Look through the material and copy each line holding "computer".
☆ ☆ ☆
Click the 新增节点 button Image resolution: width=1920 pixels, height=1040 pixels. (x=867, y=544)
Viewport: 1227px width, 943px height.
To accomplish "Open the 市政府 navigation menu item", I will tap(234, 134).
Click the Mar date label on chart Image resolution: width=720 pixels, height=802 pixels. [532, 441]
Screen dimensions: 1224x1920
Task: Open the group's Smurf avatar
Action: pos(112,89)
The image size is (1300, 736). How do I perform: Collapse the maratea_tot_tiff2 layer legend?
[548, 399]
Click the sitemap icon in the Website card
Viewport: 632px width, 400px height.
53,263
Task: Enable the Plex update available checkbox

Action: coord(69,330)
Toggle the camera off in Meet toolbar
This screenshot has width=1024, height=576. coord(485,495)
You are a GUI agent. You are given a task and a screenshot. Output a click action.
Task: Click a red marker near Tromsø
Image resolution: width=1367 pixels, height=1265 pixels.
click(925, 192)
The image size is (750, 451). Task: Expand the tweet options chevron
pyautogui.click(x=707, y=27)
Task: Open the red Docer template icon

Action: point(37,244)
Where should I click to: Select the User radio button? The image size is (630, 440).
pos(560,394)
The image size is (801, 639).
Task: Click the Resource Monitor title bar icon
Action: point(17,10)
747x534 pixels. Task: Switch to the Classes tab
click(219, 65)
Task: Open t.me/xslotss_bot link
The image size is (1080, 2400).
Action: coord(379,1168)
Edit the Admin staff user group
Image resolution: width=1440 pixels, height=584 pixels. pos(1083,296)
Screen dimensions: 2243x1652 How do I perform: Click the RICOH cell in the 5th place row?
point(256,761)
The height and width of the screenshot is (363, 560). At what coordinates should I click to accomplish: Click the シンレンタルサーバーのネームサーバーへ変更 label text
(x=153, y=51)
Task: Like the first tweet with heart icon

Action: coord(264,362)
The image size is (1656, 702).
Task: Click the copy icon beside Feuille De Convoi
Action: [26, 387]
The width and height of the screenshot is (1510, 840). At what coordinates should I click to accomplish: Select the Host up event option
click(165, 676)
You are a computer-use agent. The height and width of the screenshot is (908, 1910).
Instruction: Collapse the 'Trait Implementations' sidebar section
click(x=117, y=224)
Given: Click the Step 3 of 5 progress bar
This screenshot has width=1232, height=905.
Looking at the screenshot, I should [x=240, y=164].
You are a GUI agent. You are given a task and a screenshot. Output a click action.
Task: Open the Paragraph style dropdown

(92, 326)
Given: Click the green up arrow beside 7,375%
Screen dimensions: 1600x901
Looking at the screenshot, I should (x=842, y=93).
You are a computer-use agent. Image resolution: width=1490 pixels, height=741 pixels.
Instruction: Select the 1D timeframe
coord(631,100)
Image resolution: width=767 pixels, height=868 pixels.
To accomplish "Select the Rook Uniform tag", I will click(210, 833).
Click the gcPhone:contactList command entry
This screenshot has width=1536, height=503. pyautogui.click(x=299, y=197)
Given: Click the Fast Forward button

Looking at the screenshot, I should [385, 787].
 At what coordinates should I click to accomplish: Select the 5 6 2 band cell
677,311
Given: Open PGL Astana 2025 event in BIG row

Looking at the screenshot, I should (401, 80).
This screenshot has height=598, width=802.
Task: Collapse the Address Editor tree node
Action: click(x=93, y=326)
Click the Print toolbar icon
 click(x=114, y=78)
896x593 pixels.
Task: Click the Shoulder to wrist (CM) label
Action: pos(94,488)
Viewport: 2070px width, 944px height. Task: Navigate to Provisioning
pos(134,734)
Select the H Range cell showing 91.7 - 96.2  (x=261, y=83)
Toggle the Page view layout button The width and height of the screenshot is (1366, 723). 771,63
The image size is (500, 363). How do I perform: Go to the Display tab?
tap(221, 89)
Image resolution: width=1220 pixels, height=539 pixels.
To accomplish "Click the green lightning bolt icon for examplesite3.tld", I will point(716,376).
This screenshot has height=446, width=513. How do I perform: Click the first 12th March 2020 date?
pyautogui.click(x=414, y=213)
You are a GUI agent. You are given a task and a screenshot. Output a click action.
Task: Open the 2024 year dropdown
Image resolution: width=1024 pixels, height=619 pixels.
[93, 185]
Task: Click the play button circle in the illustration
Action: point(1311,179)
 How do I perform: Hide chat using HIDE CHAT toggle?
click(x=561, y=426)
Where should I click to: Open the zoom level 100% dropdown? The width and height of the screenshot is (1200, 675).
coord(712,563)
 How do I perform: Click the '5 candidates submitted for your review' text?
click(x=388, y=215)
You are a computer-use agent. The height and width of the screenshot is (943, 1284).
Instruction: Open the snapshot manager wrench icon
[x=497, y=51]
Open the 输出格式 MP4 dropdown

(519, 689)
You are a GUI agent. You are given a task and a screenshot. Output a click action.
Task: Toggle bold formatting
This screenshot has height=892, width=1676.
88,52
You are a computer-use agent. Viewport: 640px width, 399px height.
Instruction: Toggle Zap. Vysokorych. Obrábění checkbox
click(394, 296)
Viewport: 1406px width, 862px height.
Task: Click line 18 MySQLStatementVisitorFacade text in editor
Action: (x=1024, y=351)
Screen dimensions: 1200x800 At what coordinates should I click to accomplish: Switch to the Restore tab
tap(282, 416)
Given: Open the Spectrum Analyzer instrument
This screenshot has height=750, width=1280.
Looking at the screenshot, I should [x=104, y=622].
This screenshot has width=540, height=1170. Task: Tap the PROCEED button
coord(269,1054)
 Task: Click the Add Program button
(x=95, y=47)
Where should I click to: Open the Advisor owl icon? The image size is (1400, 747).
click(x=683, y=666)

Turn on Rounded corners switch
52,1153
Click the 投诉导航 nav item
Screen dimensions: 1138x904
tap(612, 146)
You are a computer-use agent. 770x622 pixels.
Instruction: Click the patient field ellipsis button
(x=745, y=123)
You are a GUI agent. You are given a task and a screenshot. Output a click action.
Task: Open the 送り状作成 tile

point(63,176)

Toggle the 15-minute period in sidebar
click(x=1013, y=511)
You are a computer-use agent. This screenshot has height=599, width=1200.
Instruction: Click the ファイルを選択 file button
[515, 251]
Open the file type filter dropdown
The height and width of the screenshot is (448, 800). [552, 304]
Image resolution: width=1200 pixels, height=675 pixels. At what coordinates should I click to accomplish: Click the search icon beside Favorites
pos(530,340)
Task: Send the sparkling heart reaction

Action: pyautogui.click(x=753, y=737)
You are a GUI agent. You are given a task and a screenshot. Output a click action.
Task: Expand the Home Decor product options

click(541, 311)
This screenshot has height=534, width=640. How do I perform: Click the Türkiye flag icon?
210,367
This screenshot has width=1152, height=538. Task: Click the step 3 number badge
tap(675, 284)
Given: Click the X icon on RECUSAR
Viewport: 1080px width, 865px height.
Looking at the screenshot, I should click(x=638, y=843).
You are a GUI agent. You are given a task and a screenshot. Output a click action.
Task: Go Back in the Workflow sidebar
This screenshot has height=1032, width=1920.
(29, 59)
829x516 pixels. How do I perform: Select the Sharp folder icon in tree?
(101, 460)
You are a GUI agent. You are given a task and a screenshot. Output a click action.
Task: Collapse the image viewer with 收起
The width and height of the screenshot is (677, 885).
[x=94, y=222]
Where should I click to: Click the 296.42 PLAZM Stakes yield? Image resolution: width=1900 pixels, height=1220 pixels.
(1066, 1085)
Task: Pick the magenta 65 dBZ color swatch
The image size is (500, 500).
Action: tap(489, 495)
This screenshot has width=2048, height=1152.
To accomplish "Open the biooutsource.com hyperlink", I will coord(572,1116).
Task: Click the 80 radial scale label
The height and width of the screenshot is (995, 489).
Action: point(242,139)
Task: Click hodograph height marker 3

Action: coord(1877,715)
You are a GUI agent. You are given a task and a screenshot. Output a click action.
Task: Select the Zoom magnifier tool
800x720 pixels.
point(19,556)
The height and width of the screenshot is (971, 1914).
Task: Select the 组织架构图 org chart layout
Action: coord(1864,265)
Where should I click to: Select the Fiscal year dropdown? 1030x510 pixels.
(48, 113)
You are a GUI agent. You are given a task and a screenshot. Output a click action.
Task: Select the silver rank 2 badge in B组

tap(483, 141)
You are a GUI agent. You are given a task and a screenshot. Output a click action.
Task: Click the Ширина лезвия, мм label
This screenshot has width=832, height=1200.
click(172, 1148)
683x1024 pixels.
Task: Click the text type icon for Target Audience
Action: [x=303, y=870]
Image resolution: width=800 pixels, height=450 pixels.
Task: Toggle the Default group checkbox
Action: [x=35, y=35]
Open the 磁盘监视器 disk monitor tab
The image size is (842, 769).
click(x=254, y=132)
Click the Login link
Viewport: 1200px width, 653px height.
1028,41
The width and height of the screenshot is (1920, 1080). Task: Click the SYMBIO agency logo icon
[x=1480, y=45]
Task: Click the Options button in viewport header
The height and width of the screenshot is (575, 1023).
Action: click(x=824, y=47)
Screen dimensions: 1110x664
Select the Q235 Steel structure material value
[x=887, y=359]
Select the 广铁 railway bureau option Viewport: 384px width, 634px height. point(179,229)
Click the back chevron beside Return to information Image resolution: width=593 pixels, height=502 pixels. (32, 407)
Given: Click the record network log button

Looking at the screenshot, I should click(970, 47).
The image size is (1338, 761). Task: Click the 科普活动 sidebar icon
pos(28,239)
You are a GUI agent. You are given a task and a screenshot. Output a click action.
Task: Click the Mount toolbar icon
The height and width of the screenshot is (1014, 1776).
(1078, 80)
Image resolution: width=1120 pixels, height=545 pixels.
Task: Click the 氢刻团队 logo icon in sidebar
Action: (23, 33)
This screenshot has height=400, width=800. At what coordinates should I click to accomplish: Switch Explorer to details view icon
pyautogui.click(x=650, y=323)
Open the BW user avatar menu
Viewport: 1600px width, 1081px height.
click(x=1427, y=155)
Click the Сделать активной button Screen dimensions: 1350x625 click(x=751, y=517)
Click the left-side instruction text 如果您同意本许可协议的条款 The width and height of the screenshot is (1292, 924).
☆ ☆ ☆
- **Output for this task**:
You are a computer-use agent. The height and width of the screenshot is (908, 1910).
You are a computer-use agent. Image resolution: width=1490 pixels, height=741 pixels.
You are a computer-use agent. The height and width of the screenshot is (943, 1284).
You are a computer-use agent. Viewport: 640px width, 399px height.
You are a computer-use agent. 770x622 pixels.
You are a computer-use agent. This screenshot has height=599, width=1200.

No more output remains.